New Procedures part 2 – Discipline

Posted in Tubeworker's blog on ,

Management’s draft new ‘Attendance, Performance and Conduct at Work’ Procedures signal their intentions to strip down our rights to the bare legal minimum.

Disciplinary hearings will be conducted by just one manager. For issues less serious than those that go to Company Disciplinary Interviews (DBs as was), that manager will have to be only one grade higher than the accused. That will see DSMs disciplining Station Supervisors, or DMTs putting drivers on trial.

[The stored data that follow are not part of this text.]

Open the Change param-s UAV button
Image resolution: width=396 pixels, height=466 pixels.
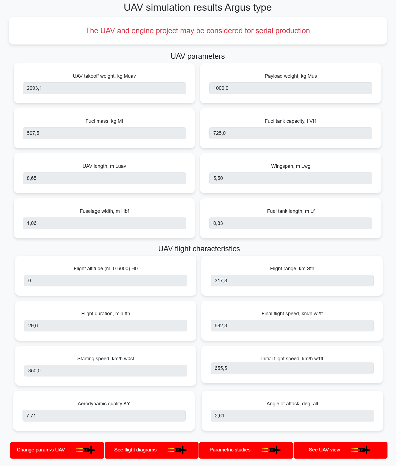click(x=57, y=450)
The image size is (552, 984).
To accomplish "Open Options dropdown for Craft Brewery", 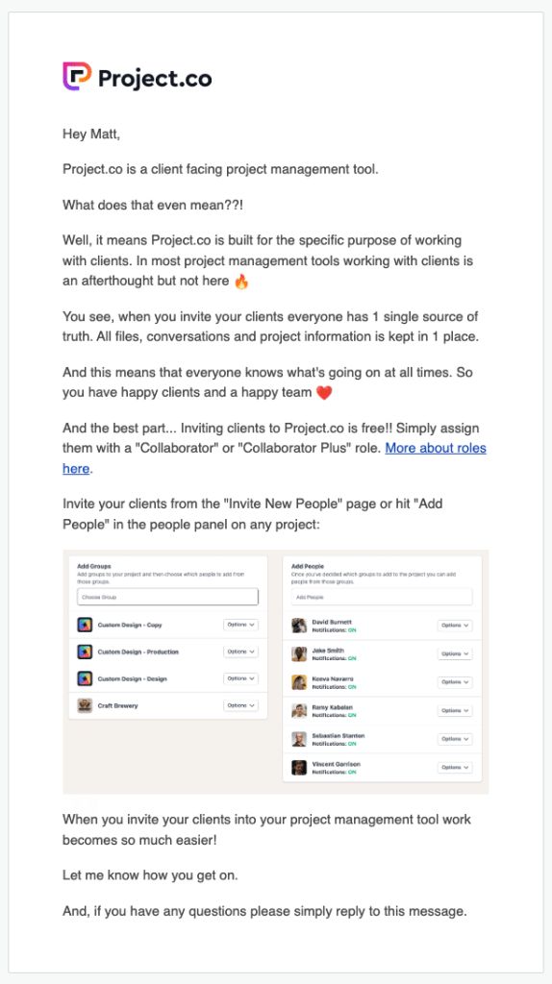I will coord(240,706).
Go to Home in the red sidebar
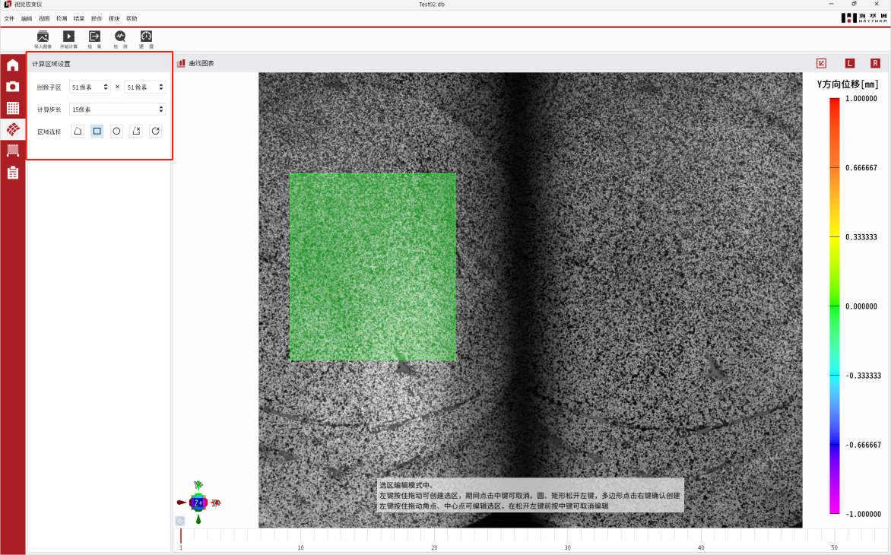Image resolution: width=891 pixels, height=555 pixels. pos(13,65)
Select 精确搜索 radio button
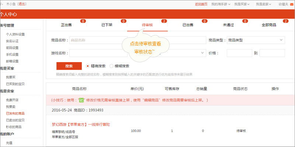This screenshot has width=295, height=147. coord(87,66)
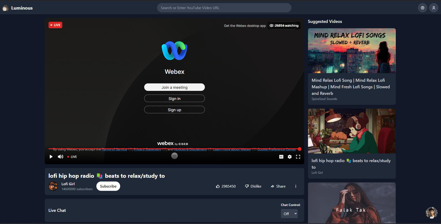Like the video with thumbs up icon
Viewport: 441px width, 224px height.
[x=218, y=186]
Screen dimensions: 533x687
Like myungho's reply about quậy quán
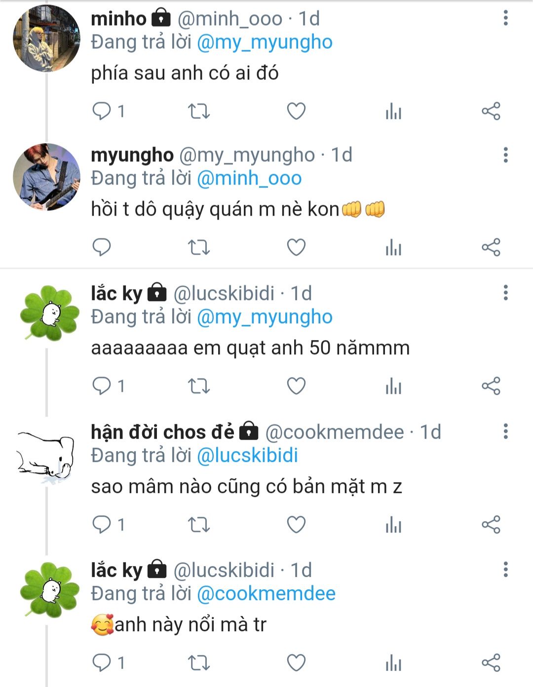click(x=296, y=247)
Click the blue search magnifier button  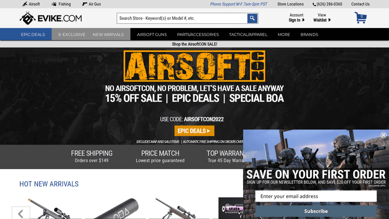pos(252,18)

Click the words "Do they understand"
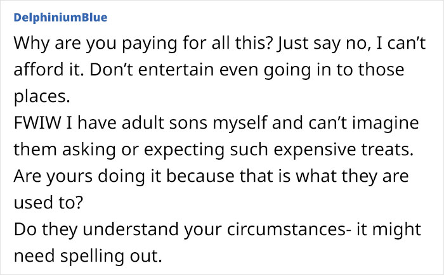coord(96,230)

That manager will be investigator, prosecution, judge and jury. And during his/her investigation, you will have no right to a union rep. Most people who have been through an LDI will testify that the manager has usually made up his or her mind before they sit down to go through the formalities of the ‘interview’. So the right to union representation will only kick in when it is too late!

The list of what constitutes “gross misconduct” has grown so long that there will be queues forming at the doors of CDIs. No wonder LUL wants them conducted by only one manager, as otherwise they won’t have enough to go round!

But while the number of offences gets bigger, the list of grounds for appeal gets smaller. Worse still, an appeal could give you a worse punishment than the original hearing. Anyone would think this was designed to dissuade people from appealing against their punishment.

Finally (for now), the company reckons it can make you sit through a disciplinary hearing before or after a full day’s work. Hang on, that would be in our own time then? But even if not, it hardly allows us to be fresh and alert to put our case. And it’s hardly conducive to safe conduct at work during the day in question.

Let’s chuck this rubbish in the bin – where it belongs.